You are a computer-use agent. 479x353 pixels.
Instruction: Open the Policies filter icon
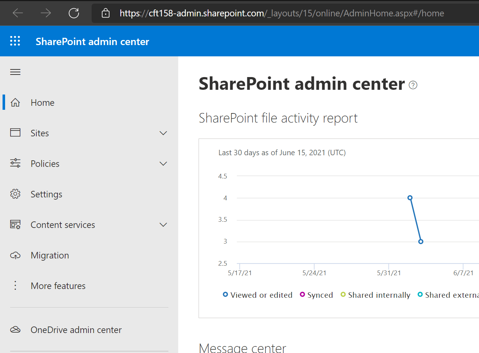coord(15,163)
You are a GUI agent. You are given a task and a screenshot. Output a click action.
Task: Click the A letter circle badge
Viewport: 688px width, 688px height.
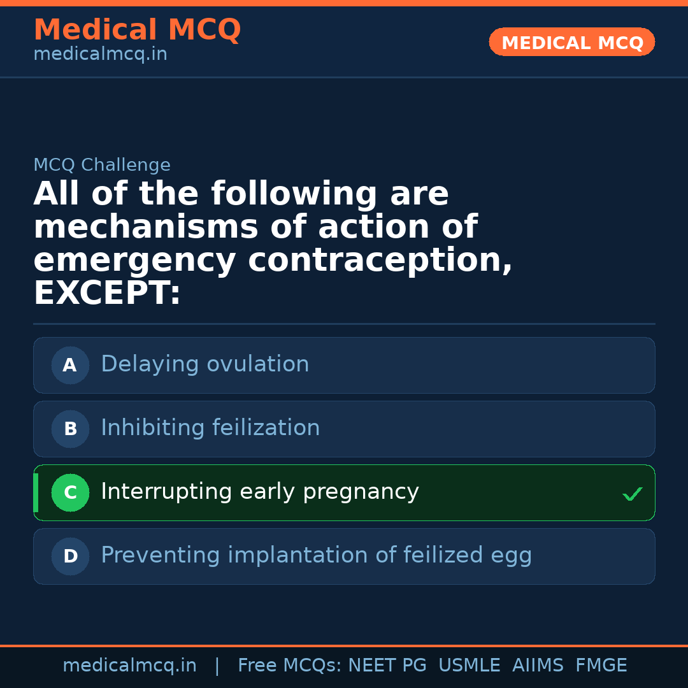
━━━━━━━━━━━━━━━━━━━━
WHAT IS NEEDED> Whenever a line in the entries above includes the word "agent", pull that line out.

ANSWER FOR THIS EXERCISE>
You are a computer-use agent. 479x353 pixels.
You are a GUI agent. You are given a task and a screenshot. Output a click action.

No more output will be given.